We highlight the symptoms of a bad transmission solenoid, to help you effectively identify and solve the problems in your car’s transmission system.
You can check whether a particular transmission solenoid is faulty or not with the help of the following simple setup. You will need a 10 ohm high wattage ceramic resistor and a test headlight. Connect the headlight and the resistor in series with the 12v car battery. If the headlight glows dim or not at all, then the solenoid is faulty.
If the engine is the heart of a car, then the gears are definitely its muscles. An athlete with a big heart still won’t be able to win a race if his muscles are torn. Similarly, the massive amounts of power generated by your car’s engine won’t amount to anything if its transmission is faulty.
Automatic cars have transmission solenoids to control gear engagement and disengagement without human intervention. A bad transmission solenoid can result in the malfunctioning of the entire transmission system.

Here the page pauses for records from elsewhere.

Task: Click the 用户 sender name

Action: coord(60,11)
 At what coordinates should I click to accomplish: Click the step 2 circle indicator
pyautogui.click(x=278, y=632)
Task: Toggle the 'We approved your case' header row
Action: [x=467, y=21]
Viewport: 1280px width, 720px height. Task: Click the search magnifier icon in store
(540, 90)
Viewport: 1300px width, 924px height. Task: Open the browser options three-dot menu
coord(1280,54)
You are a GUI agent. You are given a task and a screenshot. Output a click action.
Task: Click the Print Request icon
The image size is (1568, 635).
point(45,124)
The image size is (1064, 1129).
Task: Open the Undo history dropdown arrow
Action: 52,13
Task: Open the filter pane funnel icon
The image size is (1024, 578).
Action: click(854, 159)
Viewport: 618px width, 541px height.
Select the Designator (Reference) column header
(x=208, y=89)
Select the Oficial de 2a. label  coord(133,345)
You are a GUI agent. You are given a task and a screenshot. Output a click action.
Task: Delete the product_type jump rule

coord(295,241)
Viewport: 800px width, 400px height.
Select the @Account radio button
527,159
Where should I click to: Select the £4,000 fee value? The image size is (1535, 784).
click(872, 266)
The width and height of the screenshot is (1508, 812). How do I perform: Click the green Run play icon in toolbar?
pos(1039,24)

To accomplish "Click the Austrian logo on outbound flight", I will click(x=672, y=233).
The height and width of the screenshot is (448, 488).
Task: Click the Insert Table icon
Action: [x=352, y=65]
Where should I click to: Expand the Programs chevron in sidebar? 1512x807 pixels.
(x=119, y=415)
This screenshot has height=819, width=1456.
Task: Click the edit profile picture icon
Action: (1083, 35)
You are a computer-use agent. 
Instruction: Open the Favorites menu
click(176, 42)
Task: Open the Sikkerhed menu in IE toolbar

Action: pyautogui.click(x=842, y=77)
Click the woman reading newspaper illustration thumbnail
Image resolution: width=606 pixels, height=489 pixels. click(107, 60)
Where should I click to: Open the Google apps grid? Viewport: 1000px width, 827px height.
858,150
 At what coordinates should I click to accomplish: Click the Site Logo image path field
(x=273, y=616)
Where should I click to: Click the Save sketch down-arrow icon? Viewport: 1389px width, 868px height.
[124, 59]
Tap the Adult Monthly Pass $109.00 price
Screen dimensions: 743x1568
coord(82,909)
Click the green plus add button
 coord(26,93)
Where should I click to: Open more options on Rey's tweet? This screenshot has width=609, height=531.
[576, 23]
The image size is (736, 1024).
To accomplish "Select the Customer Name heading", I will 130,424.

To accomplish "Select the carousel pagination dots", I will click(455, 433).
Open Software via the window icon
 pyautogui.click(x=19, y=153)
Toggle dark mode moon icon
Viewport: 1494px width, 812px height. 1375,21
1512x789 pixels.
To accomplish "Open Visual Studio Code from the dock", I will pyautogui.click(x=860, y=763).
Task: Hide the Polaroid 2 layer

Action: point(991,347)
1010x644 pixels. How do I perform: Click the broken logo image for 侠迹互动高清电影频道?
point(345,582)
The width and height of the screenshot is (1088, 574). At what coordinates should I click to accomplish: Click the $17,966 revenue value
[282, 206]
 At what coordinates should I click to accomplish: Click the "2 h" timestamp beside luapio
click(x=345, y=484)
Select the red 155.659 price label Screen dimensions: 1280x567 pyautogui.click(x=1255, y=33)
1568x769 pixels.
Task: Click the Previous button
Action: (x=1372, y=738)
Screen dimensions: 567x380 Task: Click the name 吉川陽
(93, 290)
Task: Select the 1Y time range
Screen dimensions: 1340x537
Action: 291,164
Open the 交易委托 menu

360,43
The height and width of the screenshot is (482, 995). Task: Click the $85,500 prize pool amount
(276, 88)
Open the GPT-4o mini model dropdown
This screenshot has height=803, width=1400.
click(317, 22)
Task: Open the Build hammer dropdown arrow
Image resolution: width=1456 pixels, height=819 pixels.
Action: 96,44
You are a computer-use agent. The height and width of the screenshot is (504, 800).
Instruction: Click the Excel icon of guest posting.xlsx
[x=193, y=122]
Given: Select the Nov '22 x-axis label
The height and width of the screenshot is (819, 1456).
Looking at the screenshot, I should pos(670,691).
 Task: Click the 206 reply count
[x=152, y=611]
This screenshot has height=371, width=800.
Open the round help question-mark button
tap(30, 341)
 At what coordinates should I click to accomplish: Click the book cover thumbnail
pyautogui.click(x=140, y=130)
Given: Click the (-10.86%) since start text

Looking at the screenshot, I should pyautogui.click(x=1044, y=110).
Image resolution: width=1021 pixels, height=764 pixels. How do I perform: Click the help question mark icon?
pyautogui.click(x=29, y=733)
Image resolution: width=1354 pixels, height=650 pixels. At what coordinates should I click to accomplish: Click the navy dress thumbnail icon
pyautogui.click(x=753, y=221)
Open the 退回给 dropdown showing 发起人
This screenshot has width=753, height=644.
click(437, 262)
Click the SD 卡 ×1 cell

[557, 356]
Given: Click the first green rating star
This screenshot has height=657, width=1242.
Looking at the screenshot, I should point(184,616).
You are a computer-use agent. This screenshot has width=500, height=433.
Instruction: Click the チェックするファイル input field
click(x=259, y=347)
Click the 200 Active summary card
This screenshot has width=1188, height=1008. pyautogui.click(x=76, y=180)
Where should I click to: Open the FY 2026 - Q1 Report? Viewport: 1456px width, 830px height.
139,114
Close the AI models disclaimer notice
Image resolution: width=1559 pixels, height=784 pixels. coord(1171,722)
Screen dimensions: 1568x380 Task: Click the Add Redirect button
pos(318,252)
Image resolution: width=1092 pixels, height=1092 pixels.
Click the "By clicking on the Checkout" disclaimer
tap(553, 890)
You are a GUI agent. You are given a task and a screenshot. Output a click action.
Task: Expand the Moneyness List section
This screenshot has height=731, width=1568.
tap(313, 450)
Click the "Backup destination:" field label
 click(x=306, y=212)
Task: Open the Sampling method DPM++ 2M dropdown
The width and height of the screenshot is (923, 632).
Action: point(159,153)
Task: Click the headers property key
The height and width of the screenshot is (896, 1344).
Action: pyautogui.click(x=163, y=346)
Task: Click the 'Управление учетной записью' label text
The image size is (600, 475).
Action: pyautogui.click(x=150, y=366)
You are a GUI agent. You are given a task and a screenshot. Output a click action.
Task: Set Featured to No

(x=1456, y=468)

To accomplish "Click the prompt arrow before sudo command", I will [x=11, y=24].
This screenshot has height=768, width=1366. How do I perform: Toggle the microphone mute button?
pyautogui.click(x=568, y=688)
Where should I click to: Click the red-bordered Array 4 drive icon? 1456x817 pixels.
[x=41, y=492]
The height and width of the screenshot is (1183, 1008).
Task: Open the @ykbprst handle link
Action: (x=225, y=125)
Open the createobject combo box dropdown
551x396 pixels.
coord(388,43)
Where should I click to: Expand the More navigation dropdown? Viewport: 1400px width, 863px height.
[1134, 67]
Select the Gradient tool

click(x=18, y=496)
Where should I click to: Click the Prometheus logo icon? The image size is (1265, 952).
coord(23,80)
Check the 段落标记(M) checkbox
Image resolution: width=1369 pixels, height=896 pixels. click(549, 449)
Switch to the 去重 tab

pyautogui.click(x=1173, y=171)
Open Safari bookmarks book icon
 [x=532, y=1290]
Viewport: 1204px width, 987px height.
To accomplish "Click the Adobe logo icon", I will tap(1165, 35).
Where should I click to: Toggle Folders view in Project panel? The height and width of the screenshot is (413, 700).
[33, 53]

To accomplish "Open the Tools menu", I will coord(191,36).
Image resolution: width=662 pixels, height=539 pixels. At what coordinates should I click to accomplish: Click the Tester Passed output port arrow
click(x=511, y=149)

As such, it is important to understand its working within the transmission control unit of your car, and therefore be able to know when it is not functioning correctly.
What is a Transmission Solenoid and What Does it Do?
The transmission solenoid is an electromechanical element. To understand its working, first, we must understand how a solenoid works.
A solenoid works on the principle of electromagnetism. In its most basic form, a solenoid is a cylindrical coil of wire which acts as a magnet (electromagnet) when electricity is allowed to pass through it. It can be used as a switch to attract or repel valves within a system, opening or closing them respectively.
Automatic transmissions in modern cars rely on a complex hydraulic system to apply the clutch and change the gears. This entire system is controlled electronically by a micro-controller chip using the aforementioned transmission solenoids. These solenoids control the valves, opening/closing them according to the respective signals given by the micro-controller. They control the flow of the pressurized fluid within the various parts of the hydraulic transmission module. The micro-controller accurately controls this fluid flow by precisely timing the opening and closing of the solenoid valves, allowing for a smooth, effortless gear shift.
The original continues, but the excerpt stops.